__ABOUT THIS TASK__: From the data underneath, reproduce exactly the stretch that begins at the line with "Identify the click" and ends after the line with "Portamento beim Synthesizer: Was".

__SUPPLIED ENTRIES__:
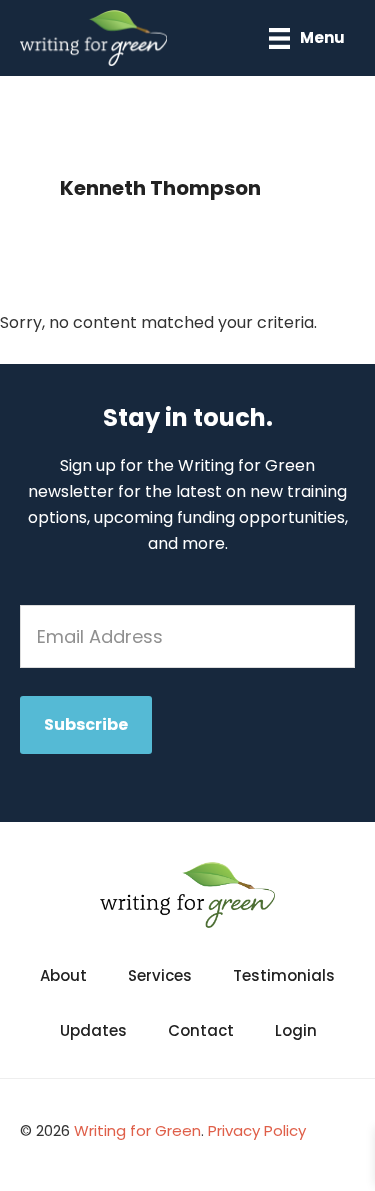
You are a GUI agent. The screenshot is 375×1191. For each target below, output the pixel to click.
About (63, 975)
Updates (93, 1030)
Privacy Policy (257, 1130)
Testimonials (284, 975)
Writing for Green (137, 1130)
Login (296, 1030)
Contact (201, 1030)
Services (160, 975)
==
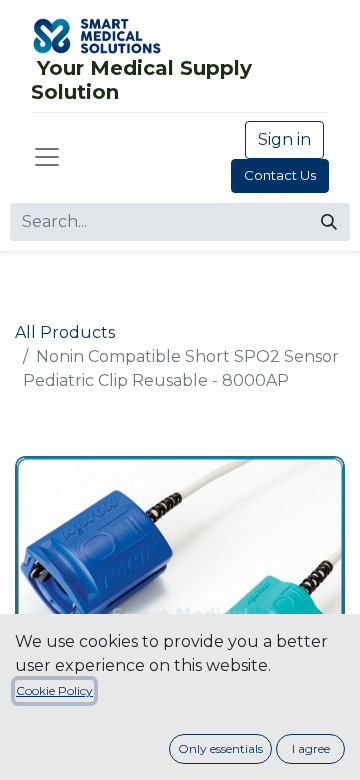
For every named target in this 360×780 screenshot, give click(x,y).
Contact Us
==
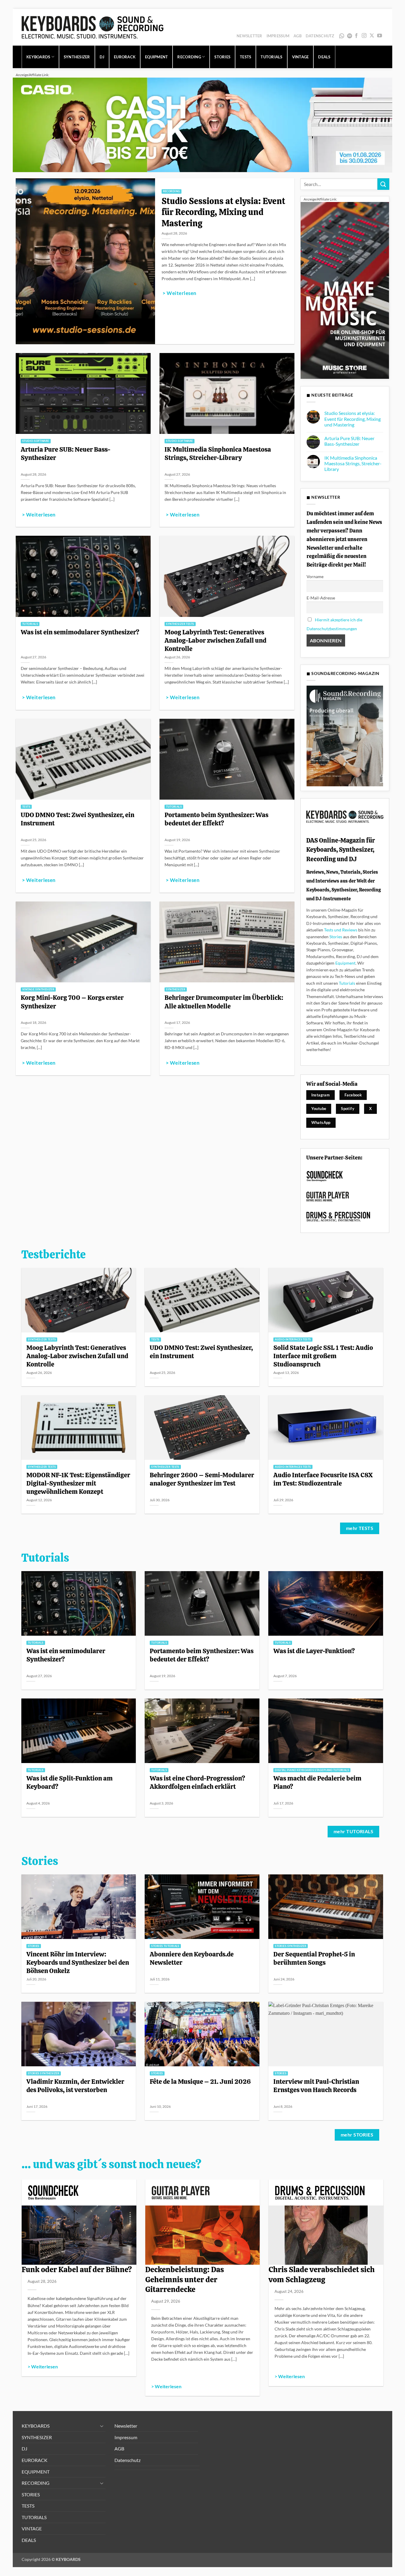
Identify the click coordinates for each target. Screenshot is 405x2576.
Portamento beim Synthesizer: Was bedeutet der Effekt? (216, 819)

__TASK RESULT__:
Identify the click coordinates for each target. Screenshot is 405x2576.
Portamento beim Synthesizer: Was bedeutet der Effekt? (216, 819)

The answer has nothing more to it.